◆ AIM OF THE EXERCISE ◆
Your answer should consist only of the line with "Accept all (469, 2528)" and the lines after it, reproduced exactly through the end of the entries below.

== Segment start ==

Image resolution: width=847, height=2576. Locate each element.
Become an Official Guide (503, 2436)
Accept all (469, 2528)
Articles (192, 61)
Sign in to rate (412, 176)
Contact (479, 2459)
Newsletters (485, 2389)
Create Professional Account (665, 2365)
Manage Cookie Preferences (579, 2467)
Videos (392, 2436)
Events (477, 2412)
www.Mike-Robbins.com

== Segment end ==

◆ OUTPUT OF THE TASK ◆
Accept all (469, 2528)
Articles (192, 61)
Sign in to rate (412, 176)
Contact (479, 2459)
Newsletters (485, 2389)
Create Professional Account (665, 2365)
Manage Cookie Preferences (579, 2467)
Videos (392, 2436)
Events (477, 2412)
www.Mike-Robbins.com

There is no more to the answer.